Give back the entries below verbatim.

+++ Extracted material

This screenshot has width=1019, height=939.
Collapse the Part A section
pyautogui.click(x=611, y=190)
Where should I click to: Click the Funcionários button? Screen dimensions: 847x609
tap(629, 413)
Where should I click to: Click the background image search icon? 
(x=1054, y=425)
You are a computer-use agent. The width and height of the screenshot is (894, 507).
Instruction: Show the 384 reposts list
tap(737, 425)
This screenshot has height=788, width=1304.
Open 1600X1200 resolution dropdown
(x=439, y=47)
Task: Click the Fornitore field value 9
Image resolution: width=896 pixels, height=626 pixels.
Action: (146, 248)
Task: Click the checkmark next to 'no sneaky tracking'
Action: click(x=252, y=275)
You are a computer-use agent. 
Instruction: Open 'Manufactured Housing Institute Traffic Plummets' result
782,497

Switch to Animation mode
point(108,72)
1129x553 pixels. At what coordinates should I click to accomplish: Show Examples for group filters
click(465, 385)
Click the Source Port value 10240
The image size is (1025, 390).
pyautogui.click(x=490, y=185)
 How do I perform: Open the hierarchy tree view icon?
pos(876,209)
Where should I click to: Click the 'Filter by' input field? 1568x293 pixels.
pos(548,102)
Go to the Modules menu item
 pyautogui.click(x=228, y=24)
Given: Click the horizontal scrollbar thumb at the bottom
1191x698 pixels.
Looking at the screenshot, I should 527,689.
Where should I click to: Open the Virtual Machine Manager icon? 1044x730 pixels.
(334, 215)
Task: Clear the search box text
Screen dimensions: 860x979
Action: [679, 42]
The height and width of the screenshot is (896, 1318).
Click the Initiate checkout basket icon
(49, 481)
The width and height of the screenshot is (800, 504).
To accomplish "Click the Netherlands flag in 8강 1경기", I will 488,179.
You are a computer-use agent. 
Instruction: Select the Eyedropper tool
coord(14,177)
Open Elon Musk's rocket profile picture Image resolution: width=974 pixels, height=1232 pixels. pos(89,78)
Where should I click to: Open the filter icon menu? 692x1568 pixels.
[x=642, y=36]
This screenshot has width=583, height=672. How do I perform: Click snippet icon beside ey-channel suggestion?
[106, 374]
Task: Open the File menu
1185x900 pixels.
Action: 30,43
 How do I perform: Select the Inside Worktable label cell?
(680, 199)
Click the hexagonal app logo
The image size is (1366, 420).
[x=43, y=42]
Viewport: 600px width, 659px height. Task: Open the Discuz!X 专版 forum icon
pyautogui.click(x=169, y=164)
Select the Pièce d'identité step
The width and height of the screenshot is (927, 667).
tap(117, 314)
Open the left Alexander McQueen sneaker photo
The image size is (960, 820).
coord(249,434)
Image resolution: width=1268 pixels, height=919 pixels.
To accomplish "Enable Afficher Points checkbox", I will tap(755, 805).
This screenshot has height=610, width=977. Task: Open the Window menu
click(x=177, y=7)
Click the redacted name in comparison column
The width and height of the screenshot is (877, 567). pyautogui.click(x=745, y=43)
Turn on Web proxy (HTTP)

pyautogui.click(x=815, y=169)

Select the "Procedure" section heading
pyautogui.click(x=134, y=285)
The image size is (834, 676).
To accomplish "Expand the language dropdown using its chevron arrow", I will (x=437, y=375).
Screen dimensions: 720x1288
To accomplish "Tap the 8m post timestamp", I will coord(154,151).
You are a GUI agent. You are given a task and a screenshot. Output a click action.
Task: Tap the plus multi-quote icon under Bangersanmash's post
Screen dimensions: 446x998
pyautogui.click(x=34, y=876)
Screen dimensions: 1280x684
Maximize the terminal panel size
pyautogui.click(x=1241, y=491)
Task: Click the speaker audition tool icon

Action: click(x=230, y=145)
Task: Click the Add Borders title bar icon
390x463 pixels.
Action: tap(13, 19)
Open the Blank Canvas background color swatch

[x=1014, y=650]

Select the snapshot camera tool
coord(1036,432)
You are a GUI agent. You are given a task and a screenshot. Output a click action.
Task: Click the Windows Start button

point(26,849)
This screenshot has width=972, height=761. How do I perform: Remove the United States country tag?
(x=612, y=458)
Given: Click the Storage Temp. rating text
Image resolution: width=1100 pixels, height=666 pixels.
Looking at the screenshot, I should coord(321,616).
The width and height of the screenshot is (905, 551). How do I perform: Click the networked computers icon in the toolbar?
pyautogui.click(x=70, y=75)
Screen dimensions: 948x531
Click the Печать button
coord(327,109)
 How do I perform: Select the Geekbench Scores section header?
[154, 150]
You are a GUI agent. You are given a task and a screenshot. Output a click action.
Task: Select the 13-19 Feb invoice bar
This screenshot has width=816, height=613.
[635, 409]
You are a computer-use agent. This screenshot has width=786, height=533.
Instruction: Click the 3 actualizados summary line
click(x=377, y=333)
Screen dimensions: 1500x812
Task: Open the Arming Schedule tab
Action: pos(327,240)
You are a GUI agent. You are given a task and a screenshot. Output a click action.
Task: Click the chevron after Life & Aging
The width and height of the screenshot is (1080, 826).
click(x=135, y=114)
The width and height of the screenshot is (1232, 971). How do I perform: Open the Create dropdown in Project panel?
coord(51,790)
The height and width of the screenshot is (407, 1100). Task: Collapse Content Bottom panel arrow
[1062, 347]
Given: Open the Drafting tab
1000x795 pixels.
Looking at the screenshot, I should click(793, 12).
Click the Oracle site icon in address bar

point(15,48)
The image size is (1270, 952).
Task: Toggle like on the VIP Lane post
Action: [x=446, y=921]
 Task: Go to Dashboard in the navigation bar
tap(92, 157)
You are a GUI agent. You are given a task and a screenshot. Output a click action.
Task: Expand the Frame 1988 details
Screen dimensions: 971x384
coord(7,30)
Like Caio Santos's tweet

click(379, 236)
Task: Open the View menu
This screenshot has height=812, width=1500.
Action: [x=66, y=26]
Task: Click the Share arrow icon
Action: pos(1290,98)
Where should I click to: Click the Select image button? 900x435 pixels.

++++++

Solution below:
This screenshot has width=1019, height=939.
Collapse the Part A section
pyautogui.click(x=611, y=190)
Where should I click to: Click the Funcionários button? Screen dimensions: 847x609
tap(629, 413)
Where should I click to: Click the background image search icon? 
(x=1054, y=425)
You are a computer-use agent. The width and height of the screenshot is (894, 507).
Instruction: Show the 384 reposts list
tap(737, 425)
This screenshot has height=788, width=1304.
Open 1600X1200 resolution dropdown
(x=439, y=47)
Task: Click the Fornitore field value 9
Image resolution: width=896 pixels, height=626 pixels.
Action: (146, 248)
Task: Click the checkmark next to 'no sneaky tracking'
Action: click(x=252, y=275)
You are a computer-use agent. 
Instruction: Open 'Manufactured Housing Institute Traffic Plummets' result
782,497

Switch to Animation mode
point(108,72)
1129x553 pixels. At what coordinates should I click to accomplish: Show Examples for group filters
click(465, 385)
Click the Source Port value 10240
The image size is (1025, 390).
pyautogui.click(x=490, y=185)
 How do I perform: Open the hierarchy tree view icon?
pos(876,209)
Where should I click to: Click the 'Filter by' input field? 1568x293 pixels.
pos(548,102)
Go to the Modules menu item
 pyautogui.click(x=228, y=24)
Given: Click the horizontal scrollbar thumb at the bottom
1191x698 pixels.
Looking at the screenshot, I should 527,689.
Where should I click to: Open the Virtual Machine Manager icon? 1044x730 pixels.
(334, 215)
Task: Clear the search box text
Screen dimensions: 860x979
Action: [679, 42]
The height and width of the screenshot is (896, 1318).
Click the Initiate checkout basket icon
(49, 481)
The width and height of the screenshot is (800, 504).
To accomplish "Click the Netherlands flag in 8강 1경기", I will 488,179.
You are a computer-use agent. 
Instruction: Select the Eyedropper tool
coord(14,177)
Open Elon Musk's rocket profile picture Image resolution: width=974 pixels, height=1232 pixels. pos(89,78)
Where should I click to: Open the filter icon menu? 692x1568 pixels.
[x=642, y=36]
This screenshot has width=583, height=672. How do I perform: Click snippet icon beside ey-channel suggestion?
[106, 374]
Task: Open the File menu
1185x900 pixels.
Action: 30,43
 How do I perform: Select the Inside Worktable label cell?
(680, 199)
Click the hexagonal app logo
The image size is (1366, 420).
[x=43, y=42]
Viewport: 600px width, 659px height. Task: Open the Discuz!X 专版 forum icon
pyautogui.click(x=169, y=164)
Select the Pièce d'identité step
The width and height of the screenshot is (927, 667).
tap(117, 314)
Open the left Alexander McQueen sneaker photo
The image size is (960, 820).
coord(249,434)
Image resolution: width=1268 pixels, height=919 pixels.
To accomplish "Enable Afficher Points checkbox", I will tap(755, 805).
This screenshot has height=610, width=977. Task: Open the Window menu
click(x=177, y=7)
Click the redacted name in comparison column
The width and height of the screenshot is (877, 567). pyautogui.click(x=745, y=43)
Turn on Web proxy (HTTP)

pyautogui.click(x=815, y=169)

Select the "Procedure" section heading
pyautogui.click(x=134, y=285)
The image size is (834, 676).
To accomplish "Expand the language dropdown using its chevron arrow", I will (x=437, y=375).
Screen dimensions: 720x1288
To accomplish "Tap the 8m post timestamp", I will coord(154,151).
You are a GUI agent. You are given a task and a screenshot. Output a click action.
Task: Tap the plus multi-quote icon under Bangersanmash's post
Screen dimensions: 446x998
pyautogui.click(x=34, y=876)
Screen dimensions: 1280x684
Maximize the terminal panel size
pyautogui.click(x=1241, y=491)
Task: Click the speaker audition tool icon

Action: click(x=230, y=145)
Task: Click the Add Borders title bar icon
390x463 pixels.
Action: tap(13, 19)
Open the Blank Canvas background color swatch

[x=1014, y=650]

Select the snapshot camera tool
coord(1036,432)
You are a GUI agent. You are given a task and a screenshot. Output a click action.
Task: Click the Windows Start button

point(26,849)
This screenshot has width=972, height=761. How do I perform: Remove the United States country tag?
(x=612, y=458)
Given: Click the Storage Temp. rating text
Image resolution: width=1100 pixels, height=666 pixels.
Looking at the screenshot, I should coord(321,616).
The width and height of the screenshot is (905, 551). How do I perform: Click the networked computers icon in the toolbar?
pyautogui.click(x=70, y=75)
Screen dimensions: 948x531
Click the Печать button
coord(327,109)
 How do I perform: Select the Geekbench Scores section header?
[154, 150]
You are a GUI agent. You are given a task and a screenshot. Output a click action.
Task: Select the 13-19 Feb invoice bar
This screenshot has width=816, height=613.
[635, 409]
You are a computer-use agent. This screenshot has width=786, height=533.
Instruction: Click the 3 actualizados summary line
click(x=377, y=333)
Screen dimensions: 1500x812
Task: Open the Arming Schedule tab
Action: pos(327,240)
You are a GUI agent. You are given a task and a screenshot. Output a click action.
Task: Click the chevron after Life & Aging
The width and height of the screenshot is (1080, 826).
click(x=135, y=114)
The width and height of the screenshot is (1232, 971). How do I perform: Open the Create dropdown in Project panel?
coord(51,790)
The height and width of the screenshot is (407, 1100). Task: Collapse Content Bottom panel arrow
[1062, 347]
Given: Open the Drafting tab
1000x795 pixels.
Looking at the screenshot, I should click(793, 12).
Click the Oracle site icon in address bar

point(15,48)
The image size is (1270, 952).
Task: Toggle like on the VIP Lane post
Action: [x=446, y=921]
 Task: Go to Dashboard in the navigation bar
tap(92, 157)
You are a GUI agent. You are given a task and a screenshot. Output a click action.
Task: Expand the Frame 1988 details
Screen dimensions: 971x384
coord(7,30)
Like Caio Santos's tweet

click(379, 236)
Task: Open the View menu
This screenshot has height=812, width=1500.
Action: [x=66, y=26]
Task: Click the Share arrow icon
Action: pos(1290,98)
Where should I click to: Click the Select image button? 900x435 pixels.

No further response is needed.